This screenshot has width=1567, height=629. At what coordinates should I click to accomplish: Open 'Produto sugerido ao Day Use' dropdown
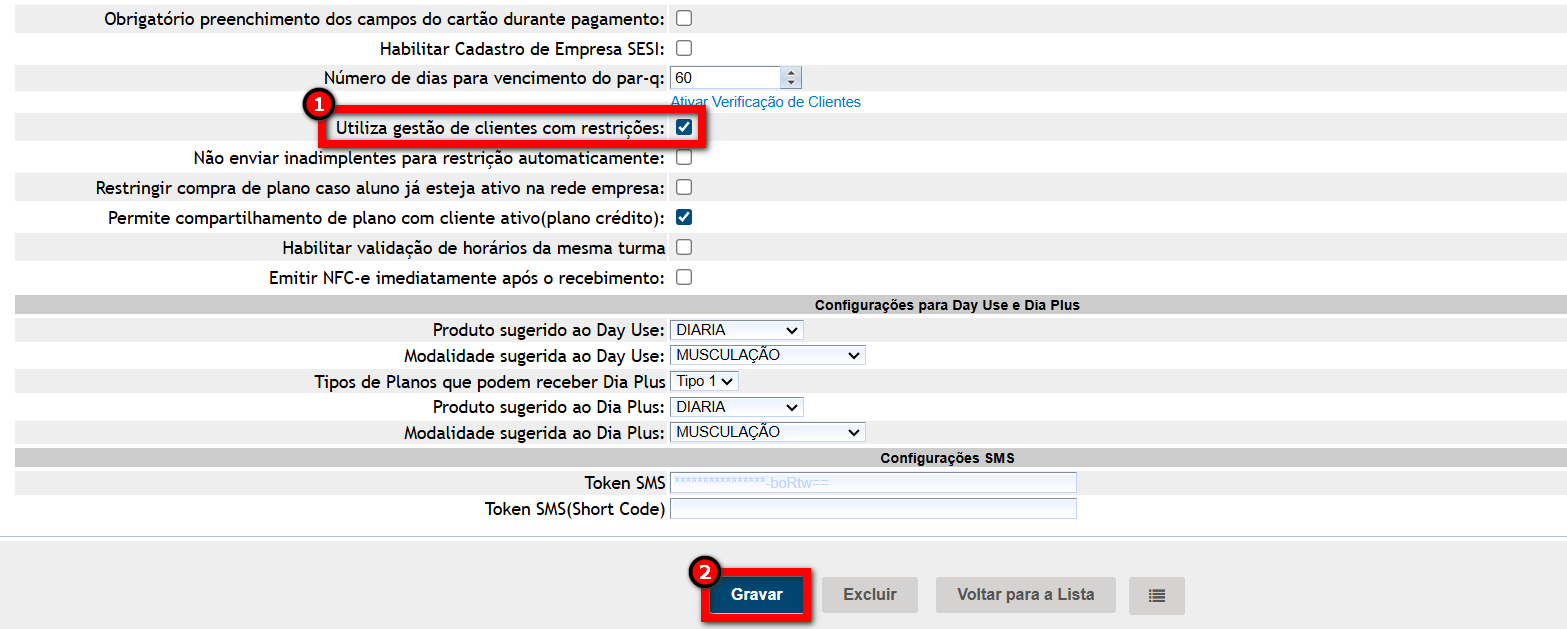pos(736,330)
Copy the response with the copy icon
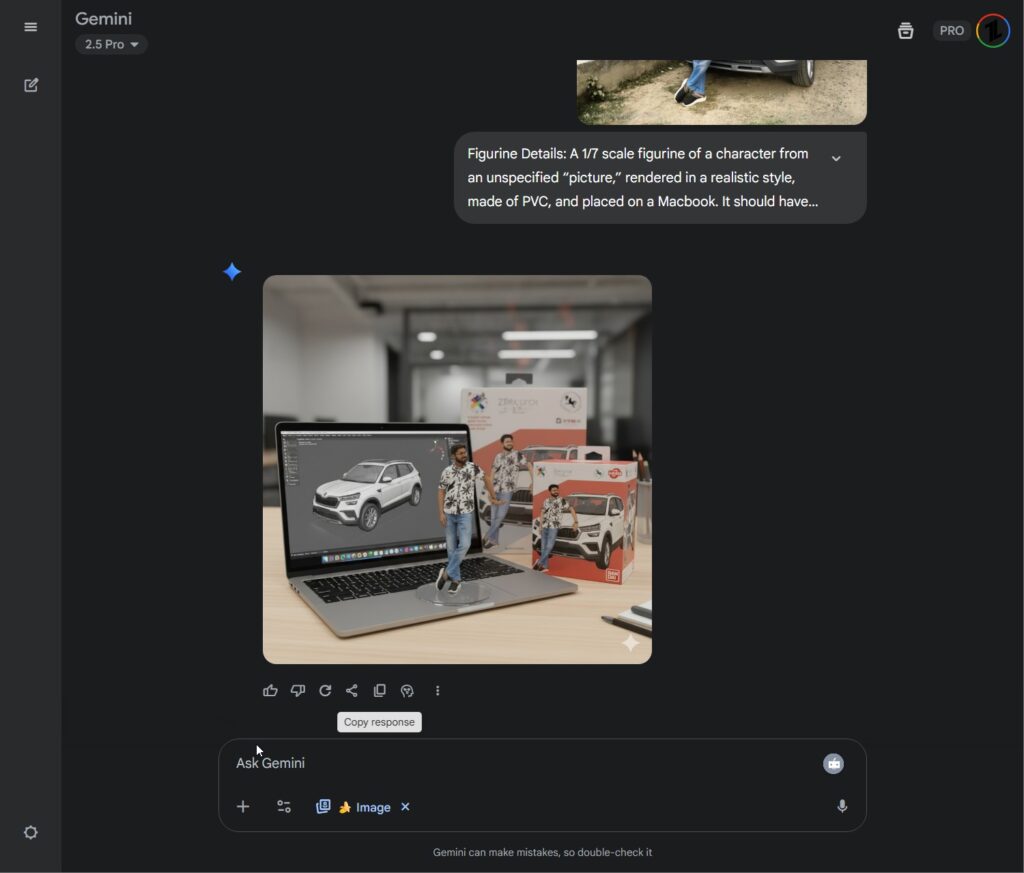 click(380, 690)
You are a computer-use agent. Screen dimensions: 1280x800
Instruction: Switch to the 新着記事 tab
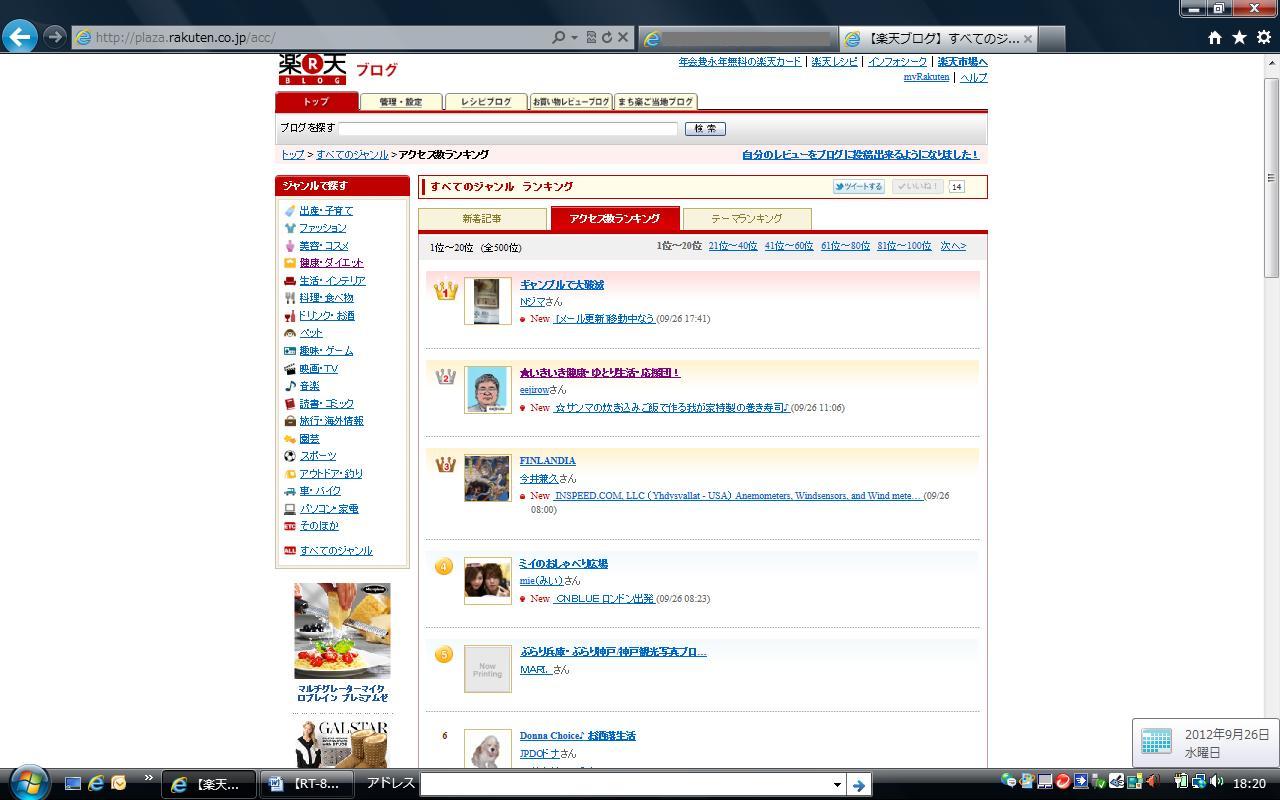pyautogui.click(x=482, y=218)
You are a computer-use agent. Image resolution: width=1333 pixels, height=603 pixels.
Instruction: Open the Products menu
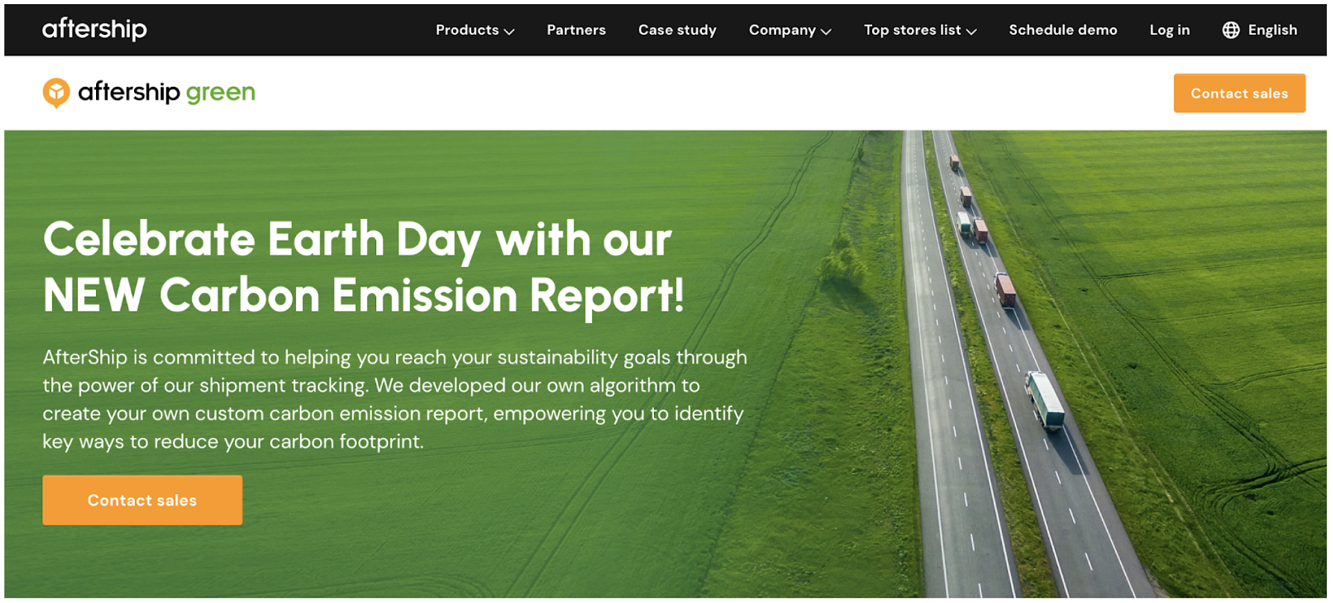point(467,30)
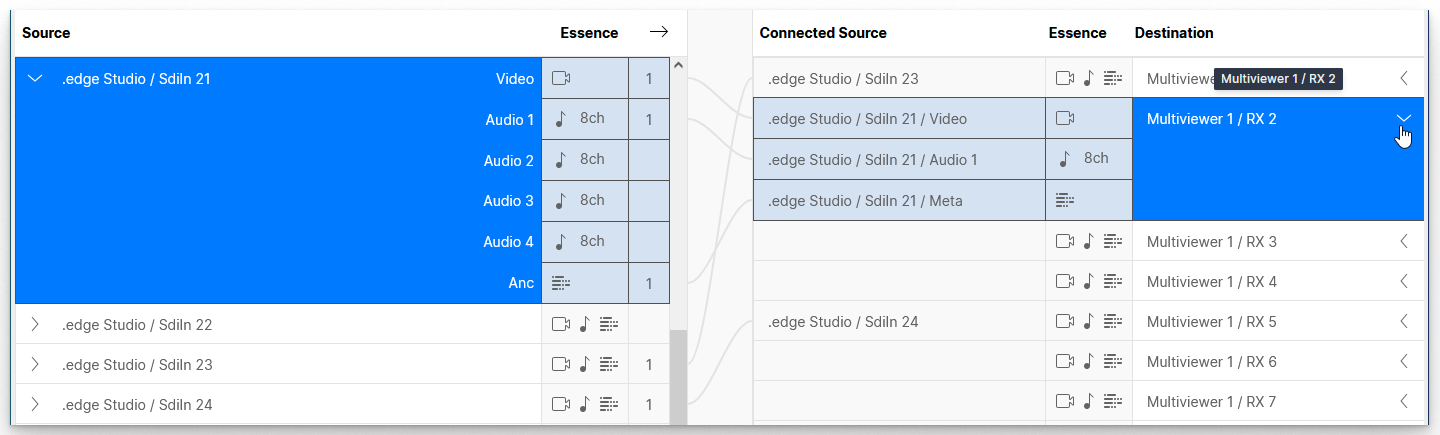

◆ ◆ ◆ ◆ ◆ ◆ ◆

Print all the material above verbatim and omit its pictures.

This screenshot has width=1567, height=629. At what coordinates should I click to accomplish: Open 'Produto sugerido ao Day Use' dropdown
pos(736,330)
Copy the response with the copy icon
 click(380, 690)
You are a computer-use agent. Screen dimensions: 1280x800
Instruction: Switch to the 新着記事 tab
pyautogui.click(x=482, y=218)
You are a computer-use agent. Image resolution: width=1333 pixels, height=603 pixels.
Instruction: Open the Products menu
point(467,30)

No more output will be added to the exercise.